Task details: Please print each record that follows precisely as it appears.

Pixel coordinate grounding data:
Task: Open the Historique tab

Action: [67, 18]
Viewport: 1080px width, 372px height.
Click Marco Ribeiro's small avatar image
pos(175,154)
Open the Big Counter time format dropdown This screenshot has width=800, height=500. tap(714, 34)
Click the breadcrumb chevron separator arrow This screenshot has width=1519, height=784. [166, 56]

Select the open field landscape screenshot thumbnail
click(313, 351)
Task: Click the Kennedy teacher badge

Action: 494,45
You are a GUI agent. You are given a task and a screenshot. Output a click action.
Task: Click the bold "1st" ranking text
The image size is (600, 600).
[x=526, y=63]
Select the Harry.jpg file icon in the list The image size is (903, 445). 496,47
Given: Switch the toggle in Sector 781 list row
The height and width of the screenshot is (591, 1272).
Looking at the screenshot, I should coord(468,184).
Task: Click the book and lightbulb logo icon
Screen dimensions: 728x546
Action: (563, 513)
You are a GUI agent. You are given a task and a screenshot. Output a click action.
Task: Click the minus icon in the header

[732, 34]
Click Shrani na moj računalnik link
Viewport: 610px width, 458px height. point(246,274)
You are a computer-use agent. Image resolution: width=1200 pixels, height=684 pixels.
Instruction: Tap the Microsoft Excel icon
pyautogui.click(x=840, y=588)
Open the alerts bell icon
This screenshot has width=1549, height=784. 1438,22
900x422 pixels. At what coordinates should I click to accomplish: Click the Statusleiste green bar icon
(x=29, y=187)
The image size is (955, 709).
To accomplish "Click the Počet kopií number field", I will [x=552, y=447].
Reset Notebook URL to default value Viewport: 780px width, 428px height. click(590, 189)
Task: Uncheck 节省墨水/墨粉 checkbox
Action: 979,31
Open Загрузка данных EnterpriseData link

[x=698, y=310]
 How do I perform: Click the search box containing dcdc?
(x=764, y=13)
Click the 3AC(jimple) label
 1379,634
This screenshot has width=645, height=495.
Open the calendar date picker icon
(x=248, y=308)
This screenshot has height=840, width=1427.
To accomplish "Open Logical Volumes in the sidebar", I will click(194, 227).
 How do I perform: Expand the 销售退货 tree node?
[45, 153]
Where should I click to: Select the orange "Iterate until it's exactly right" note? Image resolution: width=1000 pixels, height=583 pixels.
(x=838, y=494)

Task result:
Task: Open the Historique tab

Action: [67, 18]
Viewport: 1080px width, 372px height.
Click Marco Ribeiro's small avatar image
pos(175,154)
Open the Big Counter time format dropdown This screenshot has width=800, height=500. tap(714, 34)
Click the breadcrumb chevron separator arrow This screenshot has width=1519, height=784. [166, 56]

Select the open field landscape screenshot thumbnail
click(313, 351)
Task: Click the Kennedy teacher badge

Action: 494,45
You are a GUI agent. You are given a task and a screenshot. Output a click action.
Task: Click the bold "1st" ranking text
The image size is (600, 600).
[x=526, y=63]
Select the Harry.jpg file icon in the list The image size is (903, 445). 496,47
Given: Switch the toggle in Sector 781 list row
The height and width of the screenshot is (591, 1272).
Looking at the screenshot, I should coord(468,184).
Task: Click the book and lightbulb logo icon
Screen dimensions: 728x546
Action: (563, 513)
You are a GUI agent. You are given a task and a screenshot. Output a click action.
Task: Click the minus icon in the header

[732, 34]
Click Shrani na moj računalnik link
Viewport: 610px width, 458px height. point(246,274)
You are a computer-use agent. Image resolution: width=1200 pixels, height=684 pixels.
Instruction: Tap the Microsoft Excel icon
pyautogui.click(x=840, y=588)
Open the alerts bell icon
This screenshot has width=1549, height=784. 1438,22
900x422 pixels. At what coordinates should I click to accomplish: Click the Statusleiste green bar icon
(x=29, y=187)
The image size is (955, 709).
To accomplish "Click the Počet kopií number field", I will [x=552, y=447].
Reset Notebook URL to default value Viewport: 780px width, 428px height. click(590, 189)
Task: Uncheck 节省墨水/墨粉 checkbox
Action: 979,31
Open Загрузка данных EnterpriseData link

[x=698, y=310]
 How do I perform: Click the search box containing dcdc?
(x=764, y=13)
Click the 3AC(jimple) label
 1379,634
This screenshot has width=645, height=495.
Open the calendar date picker icon
(x=248, y=308)
This screenshot has height=840, width=1427.
To accomplish "Open Logical Volumes in the sidebar", I will click(194, 227).
 How do I perform: Expand the 销售退货 tree node?
[45, 153]
Where should I click to: Select the orange "Iterate until it's exactly right" note? Image resolution: width=1000 pixels, height=583 pixels.
(x=838, y=494)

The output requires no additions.